After the organ was accepted, orthotopic heart transplantation was performed. The cold ischemic time was 193 minutes.
An immediate stable sinus rhythm was achieved. The intraoperative transesophageal echocardiography showed an excellent biventricular function. The patient was transferred under low inotropic support and nitric oxygen (NO) insufflation toward our intensive care unit. The NO could be weaned within the first 5 hours; the catecholamine therapy could be substantially reduced, keeping epinephrine on a low-dose basis for 3 days. With sufficient pulmonary function, the patient was extubated 6 hours after the operation. No relevant rhythm disturbances occurred. Mobilization started immediately after removing the pulmonary catheter.
The immunosuppressive regimen in our institute is based on a triple-drug regimen including corticosteroids, mycophenolate mofetil, and calcineurin inhibitor (ciclosporin). An induction therapy with antithymocyte globulin was applied to the patient. Based on a cytomegalic virus status mismatch, an immune globulin therapy was conducted.
Repeated echocardiography revealed normal left ventricular function and good right ventricular function without relevant valve insufficiency. The direct postoperative course was uneventful and free from major complications. With stable levels of immunosuppression therapy, stable cardiopulmonary function, and no of signs of infection, the patient was discharged to a rehabilitation clinic.
Endomyocardial biopsy was performed 25 days after the transplantation, with histopathological inconspicuous findings with no indication of rejection (International Society of Heart and Lung Transplantation, revised Allograft Rejection System, Grade 0, ISHLTOR).
The number of organ donors continues to fall due to various reasons. This holds true particularly for Germany and stands in contrast to the increasing number of patients with end-stage terminal organ failure waiting for transplantation. This mismatch and organ shortage has led to postponing strategies in transplantation medicine. Despite improvements in the treatment of end-stage heart failure, heart transplantation is still considered as gold standard. Previous transplantation standards, ideals, and requirements are currently not entirely feasible. Acceptance of marginal organs (i.e., older donors, donors with comorbidities that were seen as mild contraindications for organ acceptance) remains low and very often those used to be considered as unsuitable for transplantation. However, under certain circumstances, they are becoming the only option for critically ill patients on the waiting list.
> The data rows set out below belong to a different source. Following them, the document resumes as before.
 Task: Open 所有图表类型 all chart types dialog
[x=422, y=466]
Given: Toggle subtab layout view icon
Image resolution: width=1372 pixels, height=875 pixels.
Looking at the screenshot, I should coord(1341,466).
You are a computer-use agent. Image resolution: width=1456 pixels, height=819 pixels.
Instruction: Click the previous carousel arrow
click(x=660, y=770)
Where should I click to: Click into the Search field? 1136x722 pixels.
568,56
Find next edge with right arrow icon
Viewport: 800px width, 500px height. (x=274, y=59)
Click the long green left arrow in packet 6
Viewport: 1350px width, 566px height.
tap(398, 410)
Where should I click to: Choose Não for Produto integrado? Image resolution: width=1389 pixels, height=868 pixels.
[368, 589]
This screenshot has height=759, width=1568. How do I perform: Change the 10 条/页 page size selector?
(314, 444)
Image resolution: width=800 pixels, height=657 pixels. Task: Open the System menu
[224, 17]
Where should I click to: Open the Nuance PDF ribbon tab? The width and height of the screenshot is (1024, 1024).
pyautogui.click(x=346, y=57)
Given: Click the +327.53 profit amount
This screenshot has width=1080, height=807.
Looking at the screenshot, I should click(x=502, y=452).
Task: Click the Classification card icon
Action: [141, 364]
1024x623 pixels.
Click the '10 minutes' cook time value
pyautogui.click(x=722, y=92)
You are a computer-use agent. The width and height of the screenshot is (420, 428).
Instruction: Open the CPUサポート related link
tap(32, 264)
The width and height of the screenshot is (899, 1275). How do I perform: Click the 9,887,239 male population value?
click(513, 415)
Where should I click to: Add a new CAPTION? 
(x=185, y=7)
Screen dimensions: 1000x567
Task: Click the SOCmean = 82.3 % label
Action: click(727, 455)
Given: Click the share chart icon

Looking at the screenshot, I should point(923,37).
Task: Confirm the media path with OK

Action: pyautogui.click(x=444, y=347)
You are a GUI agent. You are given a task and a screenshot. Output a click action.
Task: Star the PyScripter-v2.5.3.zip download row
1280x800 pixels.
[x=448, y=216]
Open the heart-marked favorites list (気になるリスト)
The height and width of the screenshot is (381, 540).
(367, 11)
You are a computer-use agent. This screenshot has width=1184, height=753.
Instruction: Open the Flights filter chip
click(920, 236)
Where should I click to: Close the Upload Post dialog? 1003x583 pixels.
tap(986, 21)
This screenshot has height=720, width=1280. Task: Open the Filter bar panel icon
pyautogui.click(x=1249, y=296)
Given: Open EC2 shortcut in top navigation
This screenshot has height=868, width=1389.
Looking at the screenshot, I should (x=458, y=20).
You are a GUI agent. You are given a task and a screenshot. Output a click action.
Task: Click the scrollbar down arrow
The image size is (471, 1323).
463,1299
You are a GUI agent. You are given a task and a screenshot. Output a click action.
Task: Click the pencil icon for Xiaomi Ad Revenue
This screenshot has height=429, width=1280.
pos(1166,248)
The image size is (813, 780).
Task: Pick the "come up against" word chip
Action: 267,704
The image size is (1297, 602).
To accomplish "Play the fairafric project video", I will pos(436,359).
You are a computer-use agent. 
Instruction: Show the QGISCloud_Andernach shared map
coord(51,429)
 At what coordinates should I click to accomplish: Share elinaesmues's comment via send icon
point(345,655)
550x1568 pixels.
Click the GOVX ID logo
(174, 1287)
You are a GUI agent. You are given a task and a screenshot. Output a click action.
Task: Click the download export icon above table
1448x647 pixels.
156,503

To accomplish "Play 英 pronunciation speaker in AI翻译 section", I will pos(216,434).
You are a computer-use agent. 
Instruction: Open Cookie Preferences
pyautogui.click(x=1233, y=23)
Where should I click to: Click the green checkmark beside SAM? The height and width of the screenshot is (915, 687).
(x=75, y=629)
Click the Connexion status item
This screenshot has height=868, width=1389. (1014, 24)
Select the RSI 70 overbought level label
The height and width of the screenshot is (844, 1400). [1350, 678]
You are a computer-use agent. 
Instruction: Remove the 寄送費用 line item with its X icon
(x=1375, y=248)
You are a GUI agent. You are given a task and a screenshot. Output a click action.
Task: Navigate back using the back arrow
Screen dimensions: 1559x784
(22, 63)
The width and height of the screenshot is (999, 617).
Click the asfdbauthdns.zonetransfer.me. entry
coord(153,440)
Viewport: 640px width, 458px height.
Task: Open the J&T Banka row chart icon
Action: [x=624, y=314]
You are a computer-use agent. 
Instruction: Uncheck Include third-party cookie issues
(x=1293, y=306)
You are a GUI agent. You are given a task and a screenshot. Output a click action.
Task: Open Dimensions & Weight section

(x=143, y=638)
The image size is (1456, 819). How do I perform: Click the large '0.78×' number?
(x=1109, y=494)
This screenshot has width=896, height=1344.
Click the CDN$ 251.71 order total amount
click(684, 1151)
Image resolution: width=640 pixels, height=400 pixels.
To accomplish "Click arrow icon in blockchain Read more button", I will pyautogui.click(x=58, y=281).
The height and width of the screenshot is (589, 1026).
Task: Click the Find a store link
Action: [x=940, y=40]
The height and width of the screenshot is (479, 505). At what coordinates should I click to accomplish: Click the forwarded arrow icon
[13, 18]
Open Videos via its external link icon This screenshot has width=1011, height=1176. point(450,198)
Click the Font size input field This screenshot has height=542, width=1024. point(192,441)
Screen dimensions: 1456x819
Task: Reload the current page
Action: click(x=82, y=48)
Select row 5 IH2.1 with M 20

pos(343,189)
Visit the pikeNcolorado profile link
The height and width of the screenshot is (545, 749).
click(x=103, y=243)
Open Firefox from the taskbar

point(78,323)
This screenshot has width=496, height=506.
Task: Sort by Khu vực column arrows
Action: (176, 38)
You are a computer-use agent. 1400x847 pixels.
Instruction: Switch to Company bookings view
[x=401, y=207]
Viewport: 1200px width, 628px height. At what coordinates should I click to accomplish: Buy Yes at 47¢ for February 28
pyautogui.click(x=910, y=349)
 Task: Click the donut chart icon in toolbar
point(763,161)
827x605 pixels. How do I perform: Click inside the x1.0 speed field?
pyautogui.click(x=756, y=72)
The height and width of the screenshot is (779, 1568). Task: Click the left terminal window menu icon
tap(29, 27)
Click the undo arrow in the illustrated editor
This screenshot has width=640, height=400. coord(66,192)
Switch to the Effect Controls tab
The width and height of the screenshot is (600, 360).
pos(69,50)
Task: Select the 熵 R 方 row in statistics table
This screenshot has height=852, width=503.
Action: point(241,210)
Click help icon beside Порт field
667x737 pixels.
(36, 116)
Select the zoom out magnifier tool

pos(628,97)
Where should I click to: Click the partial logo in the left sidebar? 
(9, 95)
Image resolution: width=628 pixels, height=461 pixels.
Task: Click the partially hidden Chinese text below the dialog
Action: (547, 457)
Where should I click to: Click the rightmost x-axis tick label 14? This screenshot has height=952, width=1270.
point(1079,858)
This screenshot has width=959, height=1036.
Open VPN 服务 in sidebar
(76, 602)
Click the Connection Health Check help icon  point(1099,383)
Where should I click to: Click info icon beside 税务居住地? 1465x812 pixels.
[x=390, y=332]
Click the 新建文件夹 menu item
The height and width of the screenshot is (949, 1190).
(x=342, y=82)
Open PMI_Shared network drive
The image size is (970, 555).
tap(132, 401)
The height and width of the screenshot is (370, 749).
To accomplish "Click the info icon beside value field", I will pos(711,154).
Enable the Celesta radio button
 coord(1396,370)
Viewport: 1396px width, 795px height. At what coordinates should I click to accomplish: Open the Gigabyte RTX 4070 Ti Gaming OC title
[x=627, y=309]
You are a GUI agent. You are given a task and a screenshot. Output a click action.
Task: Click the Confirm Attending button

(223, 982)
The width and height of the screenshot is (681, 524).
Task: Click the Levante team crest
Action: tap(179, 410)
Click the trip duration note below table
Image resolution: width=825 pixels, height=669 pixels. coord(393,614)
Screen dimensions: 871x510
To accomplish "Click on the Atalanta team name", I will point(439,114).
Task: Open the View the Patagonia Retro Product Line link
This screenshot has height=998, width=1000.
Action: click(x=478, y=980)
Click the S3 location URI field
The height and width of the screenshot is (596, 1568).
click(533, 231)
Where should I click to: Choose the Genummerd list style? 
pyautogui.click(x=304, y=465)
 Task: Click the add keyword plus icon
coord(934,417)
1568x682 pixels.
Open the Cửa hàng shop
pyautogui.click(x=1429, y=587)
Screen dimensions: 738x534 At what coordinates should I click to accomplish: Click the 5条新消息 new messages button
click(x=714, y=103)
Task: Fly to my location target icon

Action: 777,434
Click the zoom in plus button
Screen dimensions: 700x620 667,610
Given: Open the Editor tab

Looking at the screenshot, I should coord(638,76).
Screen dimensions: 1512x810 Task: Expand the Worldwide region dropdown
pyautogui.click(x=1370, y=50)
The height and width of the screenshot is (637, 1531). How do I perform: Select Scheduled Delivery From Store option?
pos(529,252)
GPA, formerly known as Wegener disease, is rarely diagnosed. The few existing case reports focus on donors with GPA were found. Most research deals with GPA recipients requiring renal transplantation and possible reactivation after organ transplantation. Little is known about cardiac affection, transmission, or reactivation after solid organ transplantation.
In terms of cardiac involvement in GPA, the main concern is pericarditis. A few case reports describe pericardial masses,4 intracardial masses,1 and those rare intracardial masses may be associated with complete heart block.3 GPA might also mimic as left atrial myxoma.5 By the time of first granulomatosis diagnosis, the heart is affected in around 6 to 44% patients and, due to subclinical manifestations, might be often underestimated.1 2
Therapy regimens in patients with GPA are based on an immunosuppressive strategy, including steroids and cyclophosphamide combined with plasmapheresis3 or steroids with biologicals such as rituximab.4
In our case with dilatative cardiomyopathy, the orthotopic heart transplantation was successful and had an ordinary perioperative management. In conclusion, our experience suggests that the usage of heart organ from donors with GPA is possible and may lead to an excellent transplantation outcome without signs of granulomatosis disease in the recipient. However, the presented case is a single case experience, and therefore, further long-term studies are necessary to thoroughly understand both risks and benefits.